I think it is not a good idea to post the Solr <add/> XML here - it is very
long (text extract of a newspaper page) and may not reproduce verbatim
(whitespace etc.) if I paste it here. 

iorixxx, koji - is it ok if I send the necessary artifacts (add XML, schema,
config) via email?

--
View this message in context: http://lucene.472066.n3.nabble.com/search-highlight-InvalidTokenOffsetsException-in-Solr-3-5-tp3560997p3793347.html
Sent from the Solr - User mailing list archive at Nabble.com.

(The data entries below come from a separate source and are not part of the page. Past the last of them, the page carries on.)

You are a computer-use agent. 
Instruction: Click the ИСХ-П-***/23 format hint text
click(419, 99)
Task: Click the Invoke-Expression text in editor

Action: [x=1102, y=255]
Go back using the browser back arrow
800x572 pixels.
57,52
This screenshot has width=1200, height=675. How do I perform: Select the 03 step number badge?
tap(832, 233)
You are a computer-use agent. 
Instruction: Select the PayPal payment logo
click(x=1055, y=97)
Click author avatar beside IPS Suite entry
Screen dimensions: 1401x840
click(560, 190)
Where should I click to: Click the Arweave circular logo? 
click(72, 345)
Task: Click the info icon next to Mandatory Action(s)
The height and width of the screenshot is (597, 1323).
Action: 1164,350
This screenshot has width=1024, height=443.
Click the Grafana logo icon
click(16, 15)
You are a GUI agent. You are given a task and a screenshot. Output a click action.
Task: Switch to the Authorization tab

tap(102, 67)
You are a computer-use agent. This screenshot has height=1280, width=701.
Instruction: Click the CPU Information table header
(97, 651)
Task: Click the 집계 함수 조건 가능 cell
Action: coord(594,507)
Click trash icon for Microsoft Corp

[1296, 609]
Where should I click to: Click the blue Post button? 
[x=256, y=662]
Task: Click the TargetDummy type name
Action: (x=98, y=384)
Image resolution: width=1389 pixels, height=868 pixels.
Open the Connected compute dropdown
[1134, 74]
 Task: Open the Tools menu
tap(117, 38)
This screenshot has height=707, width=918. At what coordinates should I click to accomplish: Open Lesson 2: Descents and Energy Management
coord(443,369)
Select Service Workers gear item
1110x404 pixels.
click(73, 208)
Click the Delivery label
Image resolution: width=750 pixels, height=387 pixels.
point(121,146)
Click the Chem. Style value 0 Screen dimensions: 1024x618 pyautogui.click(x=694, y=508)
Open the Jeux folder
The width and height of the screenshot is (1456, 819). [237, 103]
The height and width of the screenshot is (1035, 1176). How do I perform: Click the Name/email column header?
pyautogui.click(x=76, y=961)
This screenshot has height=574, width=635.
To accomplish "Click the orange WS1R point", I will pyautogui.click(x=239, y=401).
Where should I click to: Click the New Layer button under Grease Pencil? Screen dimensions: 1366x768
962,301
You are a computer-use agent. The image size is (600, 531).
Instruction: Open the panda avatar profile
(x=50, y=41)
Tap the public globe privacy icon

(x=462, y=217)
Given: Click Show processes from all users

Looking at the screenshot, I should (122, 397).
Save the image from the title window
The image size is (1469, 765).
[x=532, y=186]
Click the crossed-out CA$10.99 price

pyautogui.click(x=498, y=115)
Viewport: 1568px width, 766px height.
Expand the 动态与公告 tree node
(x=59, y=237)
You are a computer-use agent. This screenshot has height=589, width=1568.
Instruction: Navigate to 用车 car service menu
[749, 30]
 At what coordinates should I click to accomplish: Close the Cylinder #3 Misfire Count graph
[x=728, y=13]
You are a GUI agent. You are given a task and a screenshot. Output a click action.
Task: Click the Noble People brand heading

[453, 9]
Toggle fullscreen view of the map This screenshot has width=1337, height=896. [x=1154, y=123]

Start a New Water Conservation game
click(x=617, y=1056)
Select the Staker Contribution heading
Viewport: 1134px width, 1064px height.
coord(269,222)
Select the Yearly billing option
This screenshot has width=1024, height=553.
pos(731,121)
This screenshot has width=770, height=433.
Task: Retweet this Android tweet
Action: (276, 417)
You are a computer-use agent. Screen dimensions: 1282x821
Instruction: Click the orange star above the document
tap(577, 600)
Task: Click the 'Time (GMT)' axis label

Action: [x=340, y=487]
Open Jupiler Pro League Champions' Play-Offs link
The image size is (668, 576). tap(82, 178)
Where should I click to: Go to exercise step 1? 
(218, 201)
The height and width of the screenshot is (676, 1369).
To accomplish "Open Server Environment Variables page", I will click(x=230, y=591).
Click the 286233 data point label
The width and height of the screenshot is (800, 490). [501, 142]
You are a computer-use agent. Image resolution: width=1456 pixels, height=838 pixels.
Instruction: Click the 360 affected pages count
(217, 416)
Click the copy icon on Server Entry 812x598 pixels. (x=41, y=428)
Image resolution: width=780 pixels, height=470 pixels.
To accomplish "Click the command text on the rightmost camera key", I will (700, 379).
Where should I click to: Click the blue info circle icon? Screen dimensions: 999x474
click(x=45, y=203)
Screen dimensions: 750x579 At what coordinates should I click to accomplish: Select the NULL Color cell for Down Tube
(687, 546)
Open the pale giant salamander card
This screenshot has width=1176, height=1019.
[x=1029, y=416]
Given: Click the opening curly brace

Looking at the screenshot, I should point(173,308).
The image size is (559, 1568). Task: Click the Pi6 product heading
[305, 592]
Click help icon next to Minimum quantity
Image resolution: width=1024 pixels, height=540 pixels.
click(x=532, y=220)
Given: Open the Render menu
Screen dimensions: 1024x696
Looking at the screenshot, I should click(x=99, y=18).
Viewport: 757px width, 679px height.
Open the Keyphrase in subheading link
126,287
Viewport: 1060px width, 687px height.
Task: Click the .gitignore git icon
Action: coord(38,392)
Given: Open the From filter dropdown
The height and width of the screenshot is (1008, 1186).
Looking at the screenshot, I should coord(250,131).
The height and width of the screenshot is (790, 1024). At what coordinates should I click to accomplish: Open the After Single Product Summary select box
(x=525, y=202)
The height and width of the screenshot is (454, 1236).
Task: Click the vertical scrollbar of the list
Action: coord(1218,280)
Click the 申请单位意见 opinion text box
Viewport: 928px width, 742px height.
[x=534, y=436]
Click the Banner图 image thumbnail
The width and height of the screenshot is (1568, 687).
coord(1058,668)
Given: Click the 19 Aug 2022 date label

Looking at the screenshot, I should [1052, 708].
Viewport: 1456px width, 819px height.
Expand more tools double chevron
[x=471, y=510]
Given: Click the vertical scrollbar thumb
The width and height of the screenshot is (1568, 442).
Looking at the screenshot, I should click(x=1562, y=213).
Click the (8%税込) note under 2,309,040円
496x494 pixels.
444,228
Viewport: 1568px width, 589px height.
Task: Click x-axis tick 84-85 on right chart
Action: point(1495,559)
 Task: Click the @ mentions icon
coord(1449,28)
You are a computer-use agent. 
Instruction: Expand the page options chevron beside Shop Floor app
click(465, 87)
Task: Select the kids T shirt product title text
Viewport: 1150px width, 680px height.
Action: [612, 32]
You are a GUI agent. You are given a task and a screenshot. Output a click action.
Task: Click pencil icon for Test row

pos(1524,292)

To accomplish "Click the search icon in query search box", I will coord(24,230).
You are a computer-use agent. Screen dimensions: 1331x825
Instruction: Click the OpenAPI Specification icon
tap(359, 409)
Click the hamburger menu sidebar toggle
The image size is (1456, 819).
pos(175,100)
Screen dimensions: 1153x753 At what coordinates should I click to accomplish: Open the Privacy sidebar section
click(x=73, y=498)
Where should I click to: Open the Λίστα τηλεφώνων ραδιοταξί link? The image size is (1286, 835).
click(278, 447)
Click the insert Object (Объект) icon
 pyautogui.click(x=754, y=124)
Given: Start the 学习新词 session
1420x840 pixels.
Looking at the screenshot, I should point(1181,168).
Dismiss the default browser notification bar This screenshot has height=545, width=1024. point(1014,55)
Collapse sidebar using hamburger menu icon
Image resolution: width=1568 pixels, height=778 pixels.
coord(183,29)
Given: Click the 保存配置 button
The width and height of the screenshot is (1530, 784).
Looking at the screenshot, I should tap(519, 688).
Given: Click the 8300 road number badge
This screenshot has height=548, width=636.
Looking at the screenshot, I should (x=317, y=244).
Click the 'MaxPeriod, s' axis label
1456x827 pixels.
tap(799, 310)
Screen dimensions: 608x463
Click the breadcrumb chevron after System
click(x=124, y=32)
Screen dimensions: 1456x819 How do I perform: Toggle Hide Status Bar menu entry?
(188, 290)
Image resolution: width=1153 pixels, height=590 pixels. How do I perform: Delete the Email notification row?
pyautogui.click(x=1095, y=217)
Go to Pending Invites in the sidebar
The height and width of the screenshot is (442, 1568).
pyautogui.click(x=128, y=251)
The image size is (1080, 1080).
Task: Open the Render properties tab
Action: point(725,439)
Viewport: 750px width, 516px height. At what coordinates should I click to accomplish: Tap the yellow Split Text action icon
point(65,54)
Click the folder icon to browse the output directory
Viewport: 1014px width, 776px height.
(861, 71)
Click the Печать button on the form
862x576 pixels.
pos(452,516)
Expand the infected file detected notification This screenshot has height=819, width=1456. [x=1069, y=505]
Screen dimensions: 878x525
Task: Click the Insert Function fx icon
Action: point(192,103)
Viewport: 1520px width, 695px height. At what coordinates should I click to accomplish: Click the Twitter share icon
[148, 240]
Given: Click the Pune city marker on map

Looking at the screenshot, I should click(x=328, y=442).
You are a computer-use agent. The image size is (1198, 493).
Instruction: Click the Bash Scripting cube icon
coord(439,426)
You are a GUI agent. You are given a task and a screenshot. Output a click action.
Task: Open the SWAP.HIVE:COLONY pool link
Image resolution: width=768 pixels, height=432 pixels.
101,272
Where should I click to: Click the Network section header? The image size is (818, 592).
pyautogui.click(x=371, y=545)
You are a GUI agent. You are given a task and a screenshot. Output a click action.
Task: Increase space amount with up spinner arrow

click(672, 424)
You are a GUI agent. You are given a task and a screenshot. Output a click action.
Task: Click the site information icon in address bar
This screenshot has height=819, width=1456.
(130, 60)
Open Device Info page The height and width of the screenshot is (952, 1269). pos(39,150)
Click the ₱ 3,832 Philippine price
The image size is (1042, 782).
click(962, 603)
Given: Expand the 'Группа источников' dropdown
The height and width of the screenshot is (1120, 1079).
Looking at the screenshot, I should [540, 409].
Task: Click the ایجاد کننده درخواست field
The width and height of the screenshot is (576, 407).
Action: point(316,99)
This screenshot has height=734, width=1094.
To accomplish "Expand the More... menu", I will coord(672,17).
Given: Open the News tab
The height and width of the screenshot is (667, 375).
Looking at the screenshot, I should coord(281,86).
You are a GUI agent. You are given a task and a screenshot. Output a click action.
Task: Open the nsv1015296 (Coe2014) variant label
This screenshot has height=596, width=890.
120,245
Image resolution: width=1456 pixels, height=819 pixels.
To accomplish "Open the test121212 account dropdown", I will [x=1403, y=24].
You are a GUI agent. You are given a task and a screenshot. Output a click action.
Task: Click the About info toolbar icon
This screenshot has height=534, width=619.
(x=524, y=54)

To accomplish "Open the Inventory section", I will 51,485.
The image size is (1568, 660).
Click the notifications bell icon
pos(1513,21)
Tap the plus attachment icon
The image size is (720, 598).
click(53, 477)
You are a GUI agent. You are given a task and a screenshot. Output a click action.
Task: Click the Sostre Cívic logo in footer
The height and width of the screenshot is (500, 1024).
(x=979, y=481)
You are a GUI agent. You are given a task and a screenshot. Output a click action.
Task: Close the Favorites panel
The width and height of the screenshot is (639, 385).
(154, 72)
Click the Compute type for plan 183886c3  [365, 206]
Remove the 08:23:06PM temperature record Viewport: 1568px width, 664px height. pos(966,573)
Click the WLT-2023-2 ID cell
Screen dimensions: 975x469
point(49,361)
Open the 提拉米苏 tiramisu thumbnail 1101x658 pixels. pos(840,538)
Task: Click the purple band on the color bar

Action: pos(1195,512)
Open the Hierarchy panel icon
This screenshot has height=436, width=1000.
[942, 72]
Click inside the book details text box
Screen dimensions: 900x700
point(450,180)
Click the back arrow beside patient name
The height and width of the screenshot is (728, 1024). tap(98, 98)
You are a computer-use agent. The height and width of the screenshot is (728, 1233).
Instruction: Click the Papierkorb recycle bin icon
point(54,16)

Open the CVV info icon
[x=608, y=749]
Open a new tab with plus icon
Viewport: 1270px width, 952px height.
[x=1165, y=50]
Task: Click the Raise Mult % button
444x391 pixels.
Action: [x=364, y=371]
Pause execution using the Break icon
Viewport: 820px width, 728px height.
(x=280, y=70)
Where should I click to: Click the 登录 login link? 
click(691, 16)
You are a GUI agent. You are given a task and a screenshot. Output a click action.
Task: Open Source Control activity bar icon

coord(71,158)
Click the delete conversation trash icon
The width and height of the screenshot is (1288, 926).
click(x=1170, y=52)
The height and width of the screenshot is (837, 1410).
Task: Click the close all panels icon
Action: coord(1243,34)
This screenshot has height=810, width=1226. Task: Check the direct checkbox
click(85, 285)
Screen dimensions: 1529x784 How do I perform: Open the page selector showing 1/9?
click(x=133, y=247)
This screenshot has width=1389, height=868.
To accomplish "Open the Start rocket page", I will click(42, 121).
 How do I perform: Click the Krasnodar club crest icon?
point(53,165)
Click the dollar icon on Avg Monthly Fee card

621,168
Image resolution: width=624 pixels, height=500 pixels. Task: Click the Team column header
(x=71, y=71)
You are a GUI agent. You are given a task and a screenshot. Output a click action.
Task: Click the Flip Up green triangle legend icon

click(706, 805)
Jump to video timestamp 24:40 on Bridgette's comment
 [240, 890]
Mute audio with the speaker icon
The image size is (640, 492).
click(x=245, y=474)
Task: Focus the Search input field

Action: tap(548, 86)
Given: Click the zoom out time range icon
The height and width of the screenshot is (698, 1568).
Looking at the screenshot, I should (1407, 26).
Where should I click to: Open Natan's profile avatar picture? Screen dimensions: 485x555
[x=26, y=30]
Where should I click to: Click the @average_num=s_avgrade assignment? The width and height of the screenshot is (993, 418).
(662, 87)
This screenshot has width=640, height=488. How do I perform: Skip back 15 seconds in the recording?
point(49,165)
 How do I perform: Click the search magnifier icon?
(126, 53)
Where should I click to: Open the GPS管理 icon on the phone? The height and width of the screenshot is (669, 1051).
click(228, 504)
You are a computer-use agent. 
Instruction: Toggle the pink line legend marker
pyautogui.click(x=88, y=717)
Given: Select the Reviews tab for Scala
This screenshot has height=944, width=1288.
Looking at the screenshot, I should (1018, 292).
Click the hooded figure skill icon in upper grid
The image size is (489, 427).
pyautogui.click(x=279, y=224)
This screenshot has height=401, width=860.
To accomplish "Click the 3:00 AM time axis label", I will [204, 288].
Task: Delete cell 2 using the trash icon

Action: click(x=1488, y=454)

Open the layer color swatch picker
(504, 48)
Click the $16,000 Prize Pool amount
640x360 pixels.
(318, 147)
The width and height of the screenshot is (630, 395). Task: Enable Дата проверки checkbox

Re: search.highlight.InvalidTokenOffsetsException in Solr 3.5

Posted by Koji Sekiguchi <ko...@r.email.ne.jp>.
(12/03/02 6:05), Ahmet Arslan wrote:
>> I have the same problem. This happens
>> only for some documents in the index.
>
> Andrew, can you provide a document string and a query pair? I will try to re-produce the exception. Then we can create a test case that fails. Others can look into it.

+1. Please do it!

koji
-- 
Query Log Visualizer for Apache Solr
http://soleami.com/

Re: search.highlight.InvalidTokenOffsetsException in Solr 3.5

Posted by Ahmet Arslan <io...@yahoo.com>.
> I have the same problem. This happens
> only for some documents in the index.

Andrew, can you provide a document string and a query pair? I will try to re-produce the exception. Then we can create a test case that fails. Others can look into it.